Written problem 1> From the gang-evidence opinion, list the aspects of the group that the background evidence informs the jury about.
Written problem 2> Please explain, in one to three sentences, why the writer of the gang-evidence opinion joins the judgment affirming the court of appeals.

Selected passage>

For these reasons I cannot conclude that the court of appeals erred to hold that evidence of appellant’s gang membership and of the gang’s activities was admissible in the instant cause. Having said this, I hasten to add a few caveats. First, I agree with Judge Maloney that the jury would not be permitted to infer from appellant’s affiliation with the Crips that he himself has committed specific acts of misconduct, for that would be to admit evidence for a proposition not allowed under Article 37.07, § 3(a) as of the time of his trial, at least as this Court interpreted it in Grunsfeld. Had appellant requested a limiting instruction in the punishment charge requiring the jury to eschew any such inference, in my view he would have been entitled to it.
Second, unlike the plurality, I do not believe we can say that evidence of appellant’s gang affiliation, although relevant to his character, is admissible as evidence of character per se, under Article 37.07, § 3(a) and Rule 405. See ante at 458-459. Accordingly, appellant would also have been entitled upon request to a limiting instruction that the jury must not consider appellant’s membership in the Crips as any evidence of his character per se. As to what inference can be drawn from the “circumstance” of his gang membership besides his character per se, I am, quite frankly, unsure. But I cannot say categorically that a jury could not find anything about this “circumstance of the offender” that was useful to its evaluation of a just punishment apart from what it says about appellant’s character. Until I can say that, I am unable to fault the court of appeals’ conclusion that the evidence is admissible under our holding in Murphy.
In short, Article 37.07, § 3(a) does not necessarily operate to prohibit admission either of the fact of appellant’s affiliation with the Crips, or of background evidence informing the jury of the purpose, function and general activities of that group, without which the evidence of his affiliation may be altogether meaningless. Only if the State expressly proffers this evidence solely as character evidence per se does Article 37.07, § 3(a), in tandem with Rule 405, prohibit its admission. To the extent the State may offer it as a “circumstance of the offender,” bearing on proper punishment in some respect apart from his character per se, it should be admitted, Article 37.07, § 3(a) notwithstanding.
The State did not limit its proffer of evidence to whatever tendency it had to prove appellant’s character per se. Nor did appellant request a limiting instruction requiring that the evidence not be considered for that purpose, as, in my view, he would have been entitled to. Accordingly, I join the judgment of the Court affirming the judgment of the court of appeals. However, I cannot join the plurality opinion.

Data supplied>
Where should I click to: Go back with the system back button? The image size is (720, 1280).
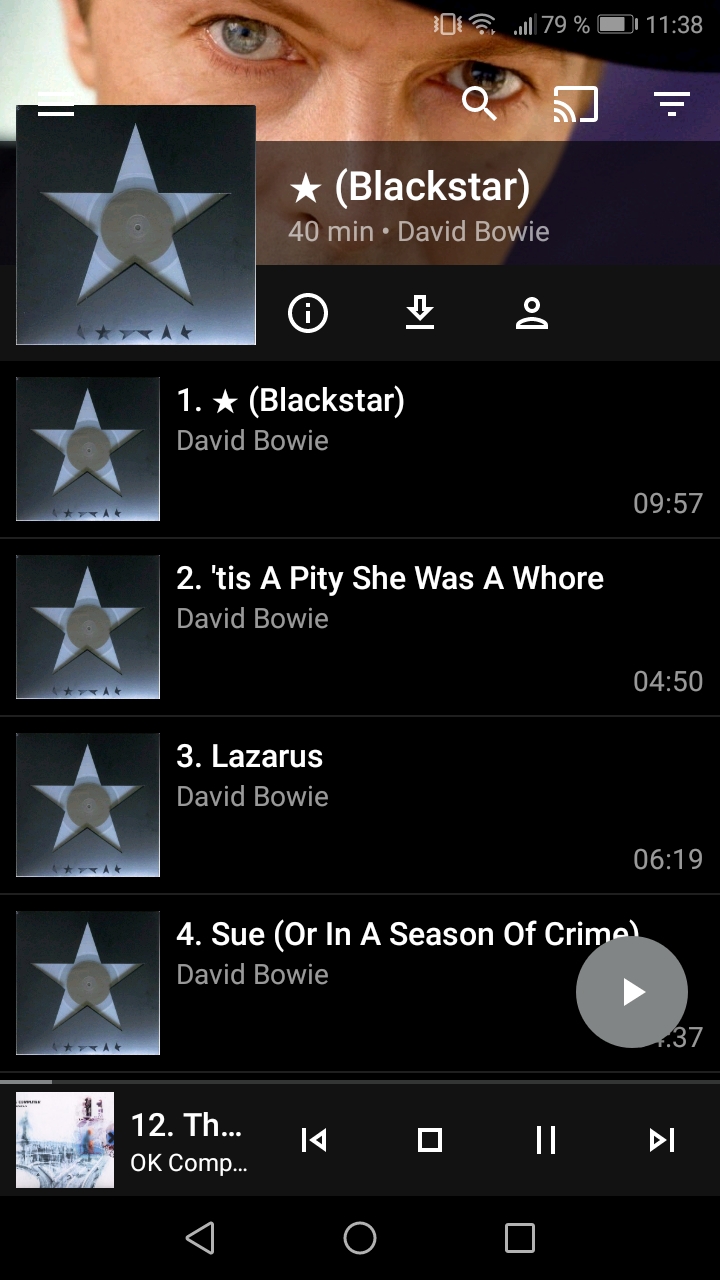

...

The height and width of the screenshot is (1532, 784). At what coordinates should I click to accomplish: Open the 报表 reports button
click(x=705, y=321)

Full output 1> Purpose, function, and general activities.

Full output 2> The State did not limit its proffer of the evidence to proving appellant's character per se. Appellant also did not request a limiting instruction that the evidence not be considered for that purpose, though the writer believes he would have been entitled to one.